- **TASK INSTRUCTIONS**:
1) In the text on Typhoon Utor, quote the part starting with "Utor is a Marshallese" and going on through "Image credit: NASA.".
2) Do these statements agree with the text on Typhoon Utor? Answer yes or no for each and quote the words that decide it.
(a) Utor is a Marshallese word meaning squall line.
(b) Typhoon Soulik was still a Category 4 storm when it hit Taiwan.
(c) In the Philippines, Typhoon Utor is known as Typhoon Labuyo.
3) According to the text on Typhoon Utor, on what date did Typhoon Soulik reach Category 4 strength?

- **TEXT SHOWN**:
------
Utor is a Marshallese word for squall line, and has been used for three tropical cyclones in the Western Pacific--in 2001, 2006, and 2013. Typhoon Utor is called Typhoon Labuyo in the Philippines. Utor's 150 mph winds make it the strongest tropical cyclone globally so far in 2013. Earth's previous most powerful tropical cyclone of 2013 was Typhoon Soulik, which reached Category 4 strength with 145 mph winds on July 10. Soulik weakened to a Category 2 storm before hitting Taiwan on July 12.


Figure 1. MODIS satellite image of Typhoon Utor taken at 04:30 UTC on Sunday, August 11. Image credit: NASA.
------
- **SUPPLIED DATA**:
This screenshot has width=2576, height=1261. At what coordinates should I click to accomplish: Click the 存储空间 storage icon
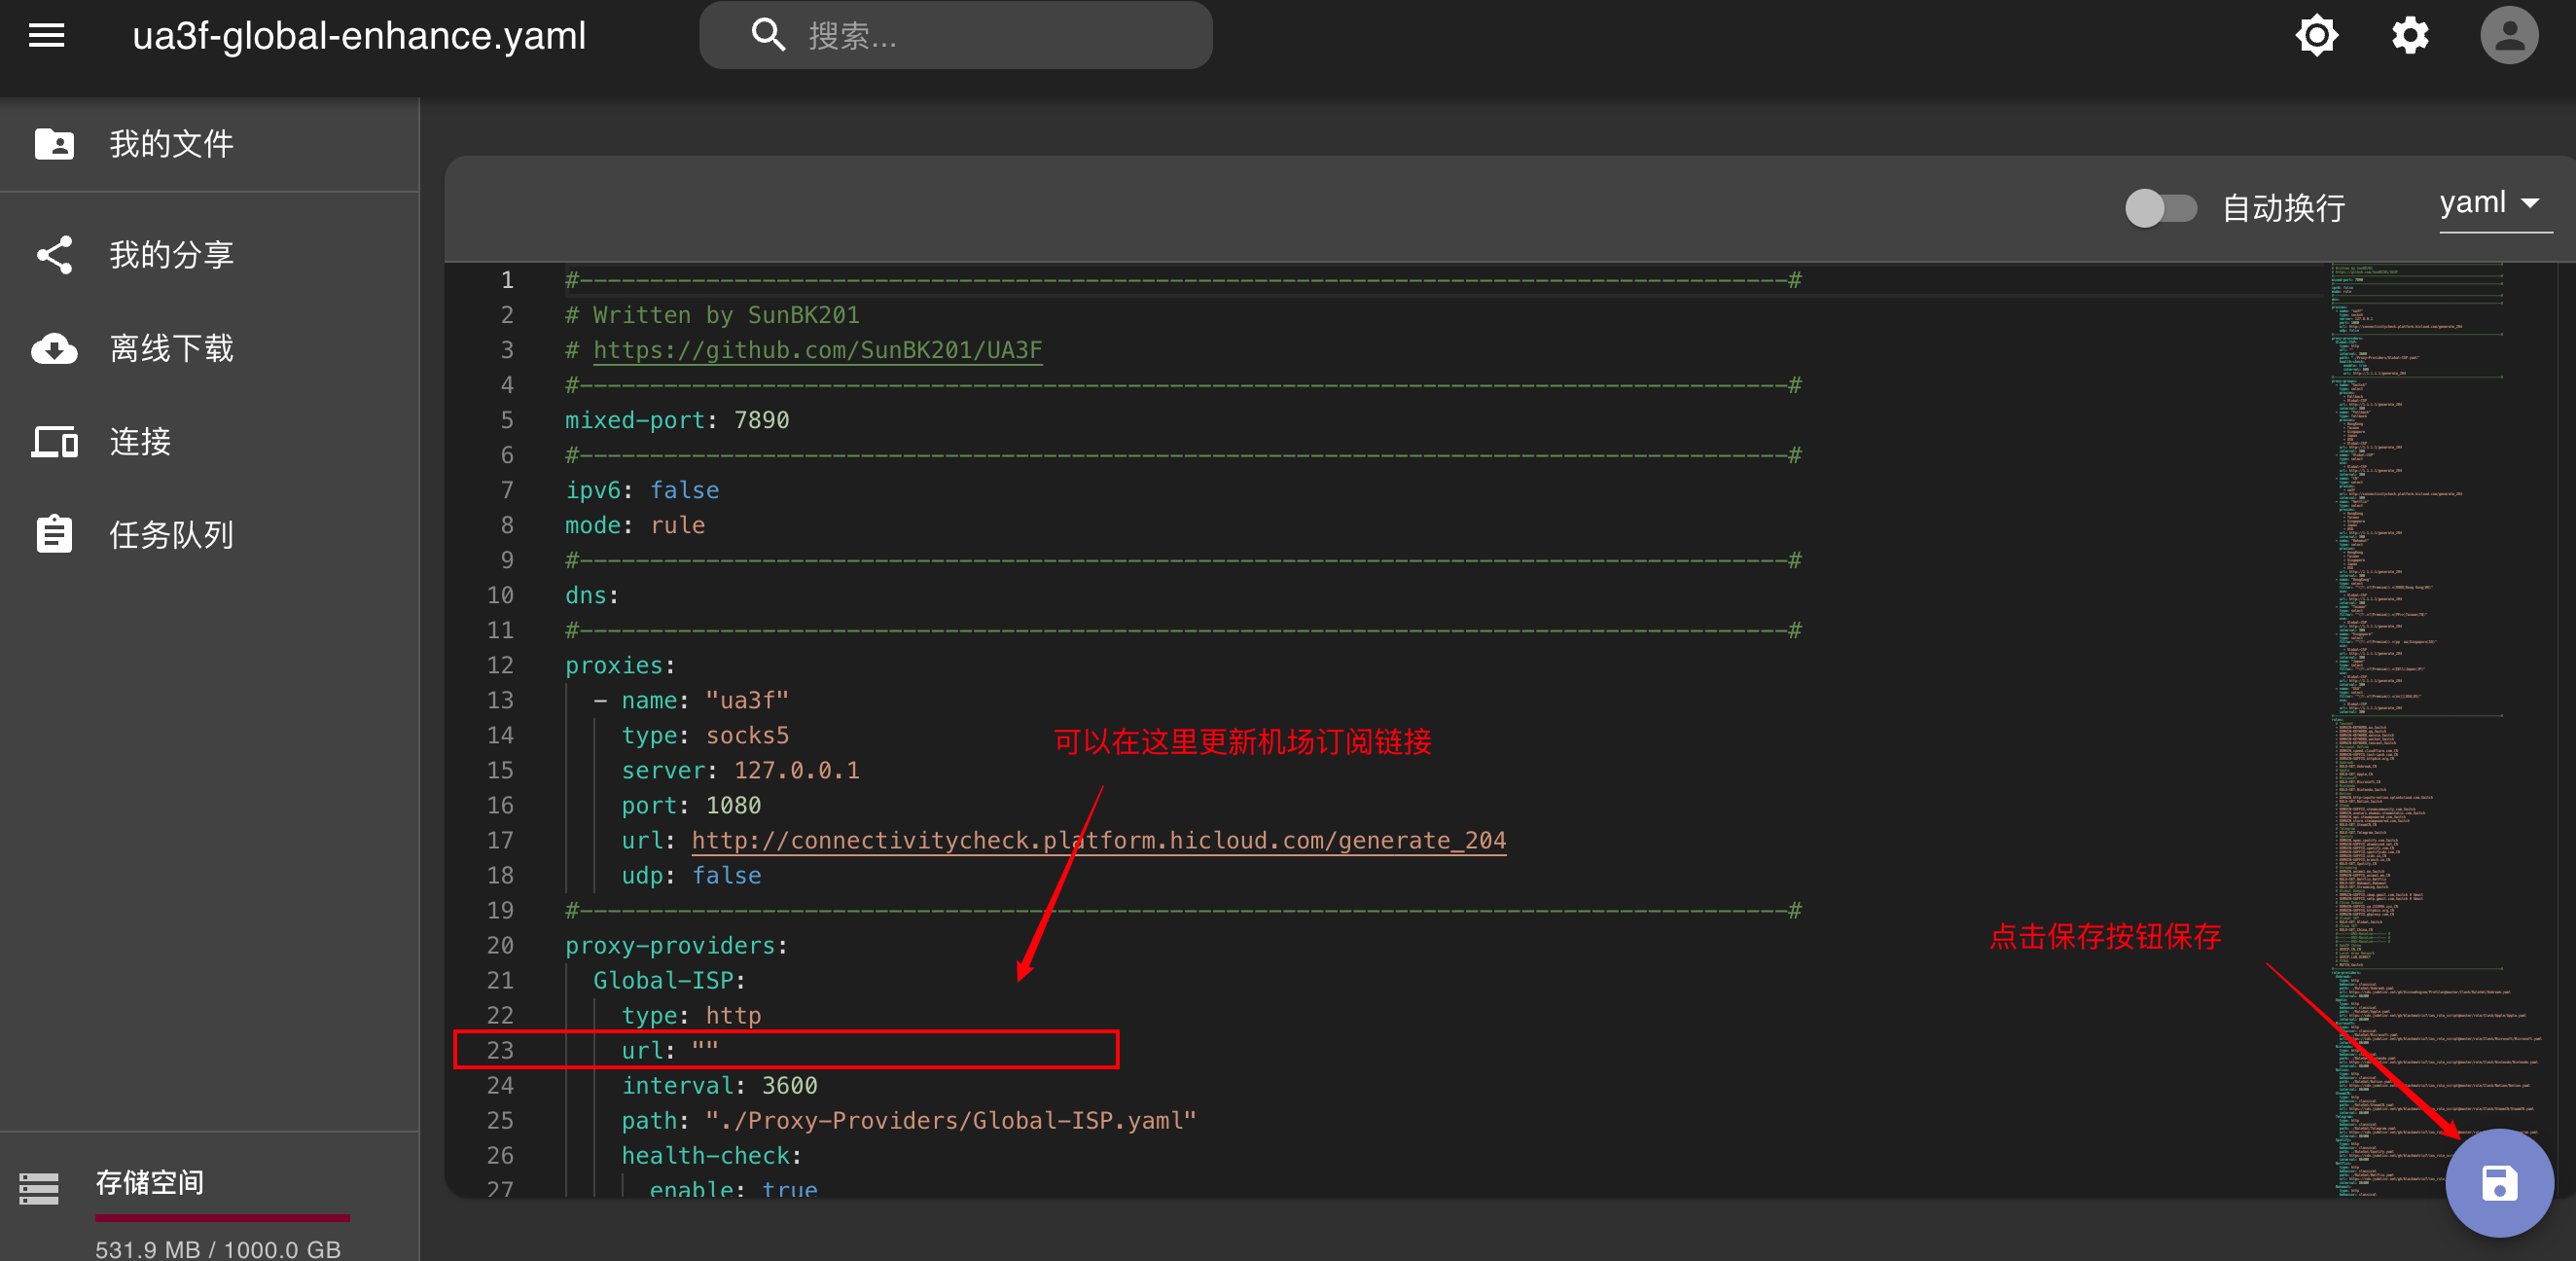[x=39, y=1187]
------
- **FULL SOLUTIONS**:
1)
Utor is a Marshallese word for squall line, and has been used for three tropical cyclones in the Western Pacific--in 2001, 2006, and 2013. Typhoon Utor is called Typhoon Labuyo in the Philippines. Utor's 150 mph winds make it the strongest tropical cyclone globally so far in 2013. Earth's previous most powerful tropical cyclone of 2013 was Typhoon Soulik, which reached Category 4 strength with 145 mph winds on July 10. Soulik weakened to a Category 2 storm before hitting Taiwan on July 12.


Figure 1. MODIS satellite image of Typhoon Utor taken at 04:30 UTC on Sunday, August 11. Image credit: NASA.

2)
(a) Yes: "Utor is a Marshallese word for squall line"
(b) No: "Soulik weakened to a Category 2 storm before hitting Taiwan on July 12."
(c) Yes: "Typhoon Utor is called Typhoon Labuyo in the Philippines."

3) July 10